Randomised controlled trials have their own potential limitations, including refusal, attrition and protocol violations. The New York trial experienced considerable problems including a smaller than expected sample size (n = 142), high attrition and lack of adherence to the protocol, making it difficult to draw firm conclusions. The North Carolina trial (n = 264) had a refusal rate of 12% and an 18.2% attrition rate. The control group was ‘immunised’ from placement on a CTO during the follow-up year, and released if inadvertently placed on one. Patients with a history of violence were not randomised. In England, OCTET did not exclude participants on the basis of dangerousness. It had a refusal rate of 20%. Only one of 336 patients withdrew and primary outcome data were obtained for all. It was impossible to control for protocol violations, Reference Dawson, Burns and Rugkåsa16,Reference Burns, Rugkåsa, Molodynksi, Dawson, Yeeles and Vazquez-Montes19 and the treatment of around a quarter of the patients did not follow the randomised condition. A sensitivity analysis removing these patients did not alter the OCTET study findings. Reference Burns, Rugkåsa, Molodynksi, Dawson, Yeeles and Vazquez-Montes19
Aspects of each trial and differences between them may affect their generalisability. The US studies examined court-ordered CTOs and randomised between CTO and voluntary status. OCTET studied clinician-initiated CTOs and randomised between discharge via CTO and via Section 17 leave under the Mental Health Act 1983 (the latter leading to significantly shorter periods under compulsion). The US studies actively excluded a proportion of patients, and OCTET and the New York trials experienced more protocol violations than expected. However, the clear differences in the length of coercion imposed on patients and the comparability of the treatment otherwise received in the two arms of these trials indicate that their common findings - no advantage to CTOs in readmission rates - are comparable and noteworthy. There remains a suggestion (echoing the findings in the CBA studies) that the duration of readmissions may be reduced by CTOs, although this seems variable and requires further testing.
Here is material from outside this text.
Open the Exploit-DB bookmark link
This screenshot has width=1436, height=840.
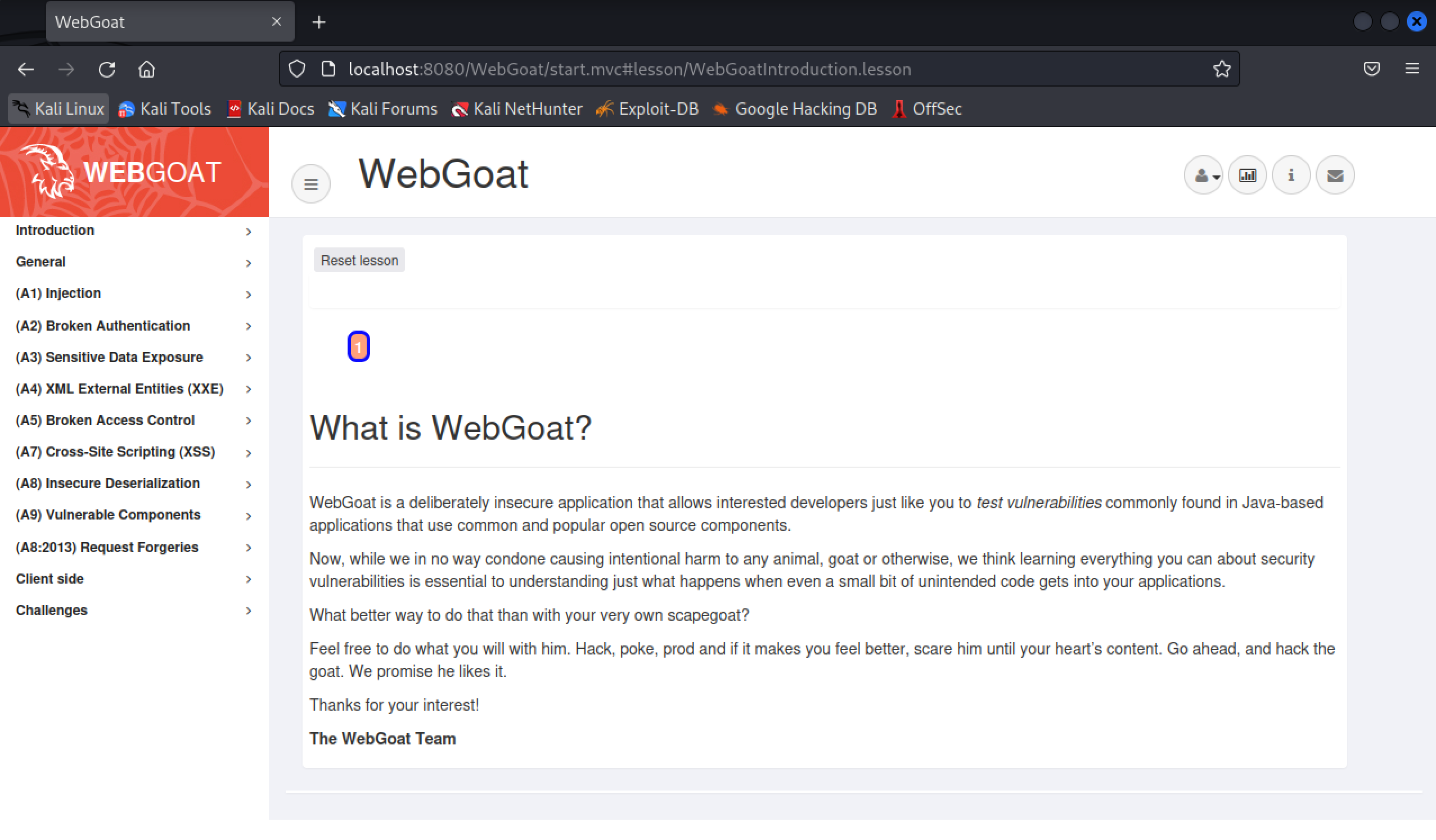coord(648,109)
What are the implications?
The current evidence from RCTs suggests that CTOs do not reduce readmission rates over 12 months. Seen in conjunction with the results of case-control studies, this may suggest it is intensive community services, not coercion, that positively affects hospital outcomes. When CTOs restrict patients' autonomy, however, and there is a duty to provide the least restrictive form of treatment, the results of the RCTs must give pause for thought. Settling uncertainties around CTOs will require further high-quality RCTs. Optimum trials need mechanisms under which all eligible patients are randomised, a sufficient sample size, few protocol violations and a study period of sufficient duration to measure longer-term effects. It would be best to measure a wider range of outcomes, including the impact on the quality of life of some of our most vulnerable citizens.